Striking covers

Andrew Kania poses what he calls the striking cover paradox. The idea is that there could be a series of covers, each making small changes to the one before it, so that the final product sounds nothing at all like the original.

Here’s how he poses it:

If rock songs are so thin that they admit of “thickenings” as varied as Elvis’s and the Pet Shop Boys’s versions of “Always on My Mind,” we can imagine a chain of tracks, A through Z, where B is a cover of A, differing in some significant properties (such as the harmony and instrumentation of the Elvis/Pet Shop Boys example); C is a cover of B, differing from it as significantly, though perhaps along different dimensions; D is a cover of C; and so on, until we reach Z, a track that, though it is a cover of a cover of… a cover of “Don’t Be Cruel,” sounds for all the world like “Pop Goes the Weasel.”1

Kania’s preferred resolution to the paradox is to deny that A through Z is actually a series of covers. Suppose Q is the first one in the series that is sufficiently different that it is no longer an instance of the same song as A. Kania says that Q is not really a cover after all.

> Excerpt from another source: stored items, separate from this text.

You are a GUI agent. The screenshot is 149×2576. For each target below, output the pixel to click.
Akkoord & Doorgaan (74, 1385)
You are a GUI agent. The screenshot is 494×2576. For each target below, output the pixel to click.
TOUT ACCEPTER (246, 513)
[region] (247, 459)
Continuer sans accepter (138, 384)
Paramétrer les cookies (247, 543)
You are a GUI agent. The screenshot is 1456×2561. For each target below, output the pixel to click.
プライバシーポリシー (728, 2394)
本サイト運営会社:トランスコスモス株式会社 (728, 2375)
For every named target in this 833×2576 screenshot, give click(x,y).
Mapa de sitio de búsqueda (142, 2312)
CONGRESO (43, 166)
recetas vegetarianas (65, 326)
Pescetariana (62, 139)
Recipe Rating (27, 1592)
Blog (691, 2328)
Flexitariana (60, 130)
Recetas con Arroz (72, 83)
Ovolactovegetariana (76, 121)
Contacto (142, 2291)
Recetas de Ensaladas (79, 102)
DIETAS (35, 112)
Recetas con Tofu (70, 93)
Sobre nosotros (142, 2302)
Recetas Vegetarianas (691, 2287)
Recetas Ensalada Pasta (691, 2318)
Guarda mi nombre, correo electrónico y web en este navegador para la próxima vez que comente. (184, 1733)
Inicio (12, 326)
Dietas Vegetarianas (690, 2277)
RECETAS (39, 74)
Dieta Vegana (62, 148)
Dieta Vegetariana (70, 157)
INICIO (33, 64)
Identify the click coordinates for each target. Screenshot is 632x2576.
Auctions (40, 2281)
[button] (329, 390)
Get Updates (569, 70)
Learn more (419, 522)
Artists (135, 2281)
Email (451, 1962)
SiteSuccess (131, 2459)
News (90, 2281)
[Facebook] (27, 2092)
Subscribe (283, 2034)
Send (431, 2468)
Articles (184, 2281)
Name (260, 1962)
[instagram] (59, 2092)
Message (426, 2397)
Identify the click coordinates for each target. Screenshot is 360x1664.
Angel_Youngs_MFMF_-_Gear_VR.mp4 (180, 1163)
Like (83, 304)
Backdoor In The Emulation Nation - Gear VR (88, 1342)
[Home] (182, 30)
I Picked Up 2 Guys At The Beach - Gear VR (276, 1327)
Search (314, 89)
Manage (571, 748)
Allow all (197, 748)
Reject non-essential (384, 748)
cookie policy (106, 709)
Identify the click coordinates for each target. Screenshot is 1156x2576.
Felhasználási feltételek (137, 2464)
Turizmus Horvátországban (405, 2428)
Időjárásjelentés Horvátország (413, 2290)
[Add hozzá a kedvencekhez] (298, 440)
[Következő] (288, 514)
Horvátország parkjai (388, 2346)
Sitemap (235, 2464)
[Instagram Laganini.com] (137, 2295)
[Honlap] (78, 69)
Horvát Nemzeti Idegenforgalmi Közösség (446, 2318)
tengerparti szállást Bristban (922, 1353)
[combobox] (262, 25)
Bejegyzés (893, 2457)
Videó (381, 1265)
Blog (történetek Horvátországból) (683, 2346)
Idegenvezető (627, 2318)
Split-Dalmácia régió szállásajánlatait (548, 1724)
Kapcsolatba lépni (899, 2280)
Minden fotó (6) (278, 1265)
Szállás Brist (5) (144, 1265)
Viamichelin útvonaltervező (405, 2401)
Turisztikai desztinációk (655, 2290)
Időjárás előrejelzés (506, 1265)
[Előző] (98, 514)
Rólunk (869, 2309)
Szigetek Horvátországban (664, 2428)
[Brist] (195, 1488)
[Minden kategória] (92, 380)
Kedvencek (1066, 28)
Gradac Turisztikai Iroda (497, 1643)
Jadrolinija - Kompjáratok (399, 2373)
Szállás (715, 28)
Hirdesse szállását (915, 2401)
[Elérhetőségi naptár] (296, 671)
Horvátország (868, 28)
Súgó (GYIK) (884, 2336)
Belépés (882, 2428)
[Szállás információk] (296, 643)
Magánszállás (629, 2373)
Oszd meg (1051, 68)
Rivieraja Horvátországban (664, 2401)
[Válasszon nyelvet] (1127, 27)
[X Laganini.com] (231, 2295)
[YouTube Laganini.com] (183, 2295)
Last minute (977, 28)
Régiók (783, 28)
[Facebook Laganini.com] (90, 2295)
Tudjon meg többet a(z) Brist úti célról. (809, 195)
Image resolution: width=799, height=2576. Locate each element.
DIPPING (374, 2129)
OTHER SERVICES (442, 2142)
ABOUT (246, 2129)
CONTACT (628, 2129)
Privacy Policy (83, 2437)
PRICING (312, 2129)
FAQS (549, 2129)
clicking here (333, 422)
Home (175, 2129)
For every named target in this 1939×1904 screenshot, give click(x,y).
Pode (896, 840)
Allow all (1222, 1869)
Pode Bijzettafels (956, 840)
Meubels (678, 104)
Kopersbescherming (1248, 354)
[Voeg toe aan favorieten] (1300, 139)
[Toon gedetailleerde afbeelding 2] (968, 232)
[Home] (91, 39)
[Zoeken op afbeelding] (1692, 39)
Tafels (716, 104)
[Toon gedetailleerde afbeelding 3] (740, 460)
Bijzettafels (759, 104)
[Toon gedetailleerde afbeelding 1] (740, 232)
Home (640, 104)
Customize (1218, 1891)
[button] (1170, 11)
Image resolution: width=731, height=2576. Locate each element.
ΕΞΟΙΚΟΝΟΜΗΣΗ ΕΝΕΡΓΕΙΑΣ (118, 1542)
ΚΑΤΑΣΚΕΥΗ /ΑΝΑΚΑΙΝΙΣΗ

Kania gets into this problem because he assumes that the target of a cover is a song rather than an earlier version. In the series he imagines, B is not a cover of A but instead a cover that’s the same song as A; C is not a cover of B but instead a cover that’s same song as B (which is the same song as A); and so on. What makes them covers is that the artist who plays B learns the song from listening to A, the artists who plays C learns it by listening to B, and so on.

On Kania’s view, each version of the song is expected to serve as a paradigmatic instance of the song that you could use to learn it from— and a version is a cover when it takes a previous version in this way. He offers this definition: “A cover version is a track (successfully) intended to manifest the same song as some other track.”2

There’s a lot wrong with this, but what struck me recently is how it parallels Nelson Goodman’s conception of musical scores. A score for Goodman is the formal structure of the work. So he presumes not only that the score must allow one to perform the work, but also that a performance of the work must allow one to write down the score.

This leads Goodman to the much-ridiculed conclusion that an instance of a work must be perfect in every detail. One missed note makes it not a flawed performance of the work but not properly a performance of the work at all. Here’s his reasoning:

If we allow the least deviation, all assurance of work-preservation and score preservation is lost; for by a series of one-note errors of omission, addition, and modification, we can go all the way from Beethoven’s Fifth Symphony to Three Blind Mice. Thus while a score may leave unspecified many features of a performance, and allow for considerable variation in others within prescribed limits, full compliance with the specifications given is categorically required.3

Note that Goodman’s absurd conclusion does not follow from a view which requires approximate compliance to the original score. Suppose, with mock precision, that we allow a performance to have up to 3 wrong notes. Different performances might have different wrong notes, but no performance will have more than 3. The accumulation of errors only occurs on Goodman’s view because he insists that one could transcribe a new score for the same work from that first performance with 3 wrong notes. A performance of that new score could have 3 wrong notes in different places. And so on, until all the notes were wrong.

One can avoid all that by denying Goodman’s assumption that the work is fully recoverable from a performance. If the first performance has 3 wrong notes, then a faithful transcription will inherit those errors and be just as wrong as if one made a copy of the original score and mistranscribed 3 notes.

Back to Kania: I think he falls into the trap of thinking too much like Goodman.

If one wants to cover Elvis’ version of “Don’t Be Cruel”, one listens to Elvis. Version Q in his imagined series might be a different song than A, but it is still a cover of P if it’s a response to P in the appropriate way. Maybe the divergence shows that even P wasn’t the same song as A anymore.

In thinking about actual cases, it’s often not clear whether two versions are the same song or not. Some covers seem to be almost but not quite the same.

  1. “Making tracks: The ontology of rock music”, Journal of Aesthetics and Art Criticism, 64(4): Autumn 2006. p. 410.
  2. p. 412
  3. Languages of Art, pp. 186-7.

2 thoughts on “Striking covers”

  1. I’ve always wondered about jazz covers specifically. They’ll take a song, completely change the harmony, drop the lyrics altogether, and never play the melody. The only reason I know it’s a cover is because they credit some other songwriter. It’s always struck me as strange.